Body / Heart / Couer: The heart is obtained
during the Bonne Chauffe once the heads and the
tails have been discarded, and it is the part of
the distillate that will become brandy. The heart
may be up to about 72% alcohol.
Bonne Chouffe: Also known as "Second Distillation".
The distillation of the so-called "brouillis" will
produce the eau-de-vie.
Brouillis: The distillate that is collected
during the first distillation. It is typically about
30% alcohol by volume. Also known as "low wine".
Cask / Barrel: The barrels used to store and age
the brandy are produced from fine oak wood with
the right grain structure. Everything from the growing
climate of the tree, to the shaving of the staves,
and the flame-toasting of the barrel contribute
to the quality of the finished aged brandy. Typically
brandy is aged in barrels of about 300-400 liters
Chouff du Vin: The wine preheater. This
onion-shaped vessel sits high, between the pot and
the condenser. As the hot vapors pass through the
swan neck, they give up some of their heat to the
wine in the Chouff du Vin, which will be
used in the next distillation batch.
Cooling Tank: The part of the still that contains
the water that cools the condenser coil. Careful
control of the temperature and flow rates condense
the alcohol vapors smoothly.
Condensor: the part of the still located after
the swan neck and inside the cooling tank. In this
tapered copper coil, the vapors are condensed to
a liquid phase.
Columbard, Ugni Blanc, Folle Blanche: The three
grape varieties permitted for distillation in Cognac.

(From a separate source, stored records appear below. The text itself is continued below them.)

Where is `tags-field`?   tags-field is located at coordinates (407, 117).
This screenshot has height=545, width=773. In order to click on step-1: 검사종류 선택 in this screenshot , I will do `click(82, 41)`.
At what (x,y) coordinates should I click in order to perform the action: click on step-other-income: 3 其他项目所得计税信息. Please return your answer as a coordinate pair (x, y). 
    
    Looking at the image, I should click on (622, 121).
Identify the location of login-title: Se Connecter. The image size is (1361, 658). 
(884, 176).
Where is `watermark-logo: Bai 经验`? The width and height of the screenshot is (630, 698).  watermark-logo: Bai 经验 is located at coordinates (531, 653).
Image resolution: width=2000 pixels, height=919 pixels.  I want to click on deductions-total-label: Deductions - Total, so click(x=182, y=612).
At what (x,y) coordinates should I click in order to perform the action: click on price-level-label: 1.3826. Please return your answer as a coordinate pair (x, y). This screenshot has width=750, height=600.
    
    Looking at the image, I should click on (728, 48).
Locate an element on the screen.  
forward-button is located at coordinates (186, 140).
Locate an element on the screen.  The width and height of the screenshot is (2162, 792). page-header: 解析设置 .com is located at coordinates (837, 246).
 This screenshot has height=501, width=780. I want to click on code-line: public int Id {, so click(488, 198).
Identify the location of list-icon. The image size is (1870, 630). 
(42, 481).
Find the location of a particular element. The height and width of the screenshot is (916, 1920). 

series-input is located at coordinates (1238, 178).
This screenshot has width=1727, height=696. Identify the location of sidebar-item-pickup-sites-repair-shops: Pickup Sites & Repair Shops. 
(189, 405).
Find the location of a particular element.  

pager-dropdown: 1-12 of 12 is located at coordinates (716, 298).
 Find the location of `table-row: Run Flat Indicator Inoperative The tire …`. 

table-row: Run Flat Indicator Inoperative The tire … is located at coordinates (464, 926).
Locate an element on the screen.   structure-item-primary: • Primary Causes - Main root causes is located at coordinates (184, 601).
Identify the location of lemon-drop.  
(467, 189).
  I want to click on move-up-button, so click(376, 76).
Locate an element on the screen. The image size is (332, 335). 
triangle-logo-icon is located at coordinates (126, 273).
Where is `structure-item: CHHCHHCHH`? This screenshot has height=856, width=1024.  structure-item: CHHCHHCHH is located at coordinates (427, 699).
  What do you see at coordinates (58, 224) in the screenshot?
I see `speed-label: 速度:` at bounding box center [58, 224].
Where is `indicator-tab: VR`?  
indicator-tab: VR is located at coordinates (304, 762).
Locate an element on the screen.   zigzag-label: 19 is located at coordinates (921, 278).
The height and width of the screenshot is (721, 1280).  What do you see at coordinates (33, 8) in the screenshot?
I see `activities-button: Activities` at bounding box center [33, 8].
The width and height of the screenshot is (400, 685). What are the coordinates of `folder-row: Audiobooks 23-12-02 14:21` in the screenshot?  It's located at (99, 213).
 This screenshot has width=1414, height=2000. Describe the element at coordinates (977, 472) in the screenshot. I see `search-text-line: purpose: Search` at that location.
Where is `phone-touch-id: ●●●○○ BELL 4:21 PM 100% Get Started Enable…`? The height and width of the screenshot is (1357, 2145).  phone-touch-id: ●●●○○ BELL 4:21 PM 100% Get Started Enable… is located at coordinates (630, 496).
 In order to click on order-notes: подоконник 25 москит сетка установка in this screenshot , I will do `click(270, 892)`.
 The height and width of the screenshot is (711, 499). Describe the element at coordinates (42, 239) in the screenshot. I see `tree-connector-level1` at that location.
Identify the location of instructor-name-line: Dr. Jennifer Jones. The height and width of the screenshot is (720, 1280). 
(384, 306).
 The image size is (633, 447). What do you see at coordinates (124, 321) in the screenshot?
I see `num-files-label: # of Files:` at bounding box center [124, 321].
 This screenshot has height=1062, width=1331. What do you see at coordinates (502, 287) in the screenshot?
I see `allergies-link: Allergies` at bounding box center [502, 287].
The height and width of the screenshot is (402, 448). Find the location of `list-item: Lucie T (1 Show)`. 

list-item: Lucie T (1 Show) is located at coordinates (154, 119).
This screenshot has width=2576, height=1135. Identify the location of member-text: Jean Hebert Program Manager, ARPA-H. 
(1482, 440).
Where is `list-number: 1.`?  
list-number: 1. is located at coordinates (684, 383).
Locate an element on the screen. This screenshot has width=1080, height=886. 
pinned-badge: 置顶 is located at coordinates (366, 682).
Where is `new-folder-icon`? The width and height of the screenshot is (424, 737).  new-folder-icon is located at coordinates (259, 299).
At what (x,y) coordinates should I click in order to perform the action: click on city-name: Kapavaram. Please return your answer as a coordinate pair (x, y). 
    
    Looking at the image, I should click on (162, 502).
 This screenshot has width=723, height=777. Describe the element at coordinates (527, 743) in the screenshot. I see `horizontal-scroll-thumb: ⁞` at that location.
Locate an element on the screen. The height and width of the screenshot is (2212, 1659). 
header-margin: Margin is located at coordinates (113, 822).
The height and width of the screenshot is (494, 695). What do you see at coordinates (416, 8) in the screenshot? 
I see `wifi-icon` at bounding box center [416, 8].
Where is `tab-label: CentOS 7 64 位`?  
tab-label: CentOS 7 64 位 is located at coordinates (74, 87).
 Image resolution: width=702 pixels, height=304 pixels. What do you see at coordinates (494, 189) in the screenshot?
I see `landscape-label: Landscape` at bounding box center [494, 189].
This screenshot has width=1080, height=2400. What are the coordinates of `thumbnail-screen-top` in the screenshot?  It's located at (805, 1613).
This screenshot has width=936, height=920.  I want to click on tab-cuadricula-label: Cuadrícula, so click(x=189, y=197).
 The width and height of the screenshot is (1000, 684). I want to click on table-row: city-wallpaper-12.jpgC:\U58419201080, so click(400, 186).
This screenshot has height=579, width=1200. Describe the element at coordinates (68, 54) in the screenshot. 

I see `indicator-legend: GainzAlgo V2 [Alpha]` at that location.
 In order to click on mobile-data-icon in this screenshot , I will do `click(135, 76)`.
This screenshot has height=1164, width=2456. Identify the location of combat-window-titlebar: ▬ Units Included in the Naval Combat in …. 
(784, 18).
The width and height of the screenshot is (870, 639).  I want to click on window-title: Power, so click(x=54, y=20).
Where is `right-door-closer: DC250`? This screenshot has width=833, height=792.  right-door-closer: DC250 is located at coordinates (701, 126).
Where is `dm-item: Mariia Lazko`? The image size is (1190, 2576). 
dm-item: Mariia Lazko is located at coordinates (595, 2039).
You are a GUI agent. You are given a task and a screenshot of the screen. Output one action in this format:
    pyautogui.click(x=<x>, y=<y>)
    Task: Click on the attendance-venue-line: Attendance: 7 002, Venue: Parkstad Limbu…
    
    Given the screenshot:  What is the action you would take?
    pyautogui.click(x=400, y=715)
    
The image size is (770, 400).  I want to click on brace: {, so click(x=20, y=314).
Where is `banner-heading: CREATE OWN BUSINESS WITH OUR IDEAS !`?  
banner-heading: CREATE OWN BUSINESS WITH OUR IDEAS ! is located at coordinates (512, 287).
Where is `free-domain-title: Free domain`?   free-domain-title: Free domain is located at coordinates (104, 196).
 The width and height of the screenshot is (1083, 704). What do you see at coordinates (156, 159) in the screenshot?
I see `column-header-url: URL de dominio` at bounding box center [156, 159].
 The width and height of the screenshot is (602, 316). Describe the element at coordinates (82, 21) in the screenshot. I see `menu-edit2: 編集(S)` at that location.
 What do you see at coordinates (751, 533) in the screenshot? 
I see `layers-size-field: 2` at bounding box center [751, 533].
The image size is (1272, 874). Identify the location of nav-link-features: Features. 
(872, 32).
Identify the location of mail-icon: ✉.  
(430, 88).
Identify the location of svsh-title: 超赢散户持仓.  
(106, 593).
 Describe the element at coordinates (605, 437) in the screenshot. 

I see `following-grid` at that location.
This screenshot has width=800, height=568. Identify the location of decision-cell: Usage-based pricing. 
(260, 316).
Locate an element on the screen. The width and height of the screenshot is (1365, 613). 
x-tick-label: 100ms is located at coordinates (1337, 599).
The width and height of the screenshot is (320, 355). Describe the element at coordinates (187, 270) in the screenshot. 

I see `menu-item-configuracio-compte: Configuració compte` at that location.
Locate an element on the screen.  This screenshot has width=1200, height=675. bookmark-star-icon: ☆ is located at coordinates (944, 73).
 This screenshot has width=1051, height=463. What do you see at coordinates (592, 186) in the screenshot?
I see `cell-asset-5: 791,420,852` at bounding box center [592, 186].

Follignan is a cross between Ugni Blanc and Folle
Blanche, that is also allowed.
Cutting: the phase of the distilling procedure
that separates the heads or tails from the heart.
Distillate: The liquid that is collected from the
condensation of vapors in the coil.
Eau-du-Vie, eaux-de-vie: the distilled spirits
produced from wine
Marc: The solid remains of the grapes or
fruit after pressing for juice. Used in making grappa.
Mistelle: Fresh grape juice with eau-de-vie
added to prevent fermentation.
Must: the liquid pressed from fresh grapes or fruit.
The must ferments to make wine.
Mutage: Adding alcohol to must in order
to prevent fermentation. Used in making pommeax
Pomace: The solid remains of the grapes or fruit
after pressing for juice.
Rancio: a term used to describe the complex
aromas derived from long aging in oak casks. It
may be detectable after 5-6 years, and more prominent
after 10+ years of aging.
Seconds / Seconde: the liquid that is collected
in the distillation after the heart.
Swan's Neck: The curved portion of copper tube
between the pot or boiler and the condenser. The
swan neck is the top of the vapor path, where each
droplet of vapor may continue downhill to the condenser,
or downhill to return to the pot. Stave: the long,
curved pieces of wood that are assembled to form
Still: The device used for distillation, and employed
in the making of brandy. The still consists of the
boiler, the still-head and swan neck, and the cooling-tank
and coil. The traditional Charentais still also
includes a wine pre-heater.
Still-head: the part of the still atop the boiler.
Often shaped like an onion.
Tails: The portion of distillate collected after
the heart. Heavier and higher-boiling molecules
are carried over by the vapors as the distillation
runs to its endpoint. These can include more oily
and astringent compounds that contribute to the
complex flavors of a finished brandy.
Tannin: Found in leaves, stems, and seeds of grapes,
tannins protect wine from degradation by oxygen.
Though tannins do not vaporize from the wine, tannins
are also found in the oak wood of the casks, where
they are slowly dissolved into the brandy. The distinctive
tannins of different oak species and convey some
of the uniqueness of woods from different forests
and growth habits.
Vinasse: The residue left in the still after the
VS: Very Special, indicating that the youngest
eau-de-vie in the blend has aged at least two years.
VSOP: Very Superior Old Pale. In Cognac, indicates
that the youngest eau-de-vie in the blend has aged
at least for four years
XO: Extra Old. In the language of Cognac, the youngest
eau-de-vie in the blend at least 6 years old.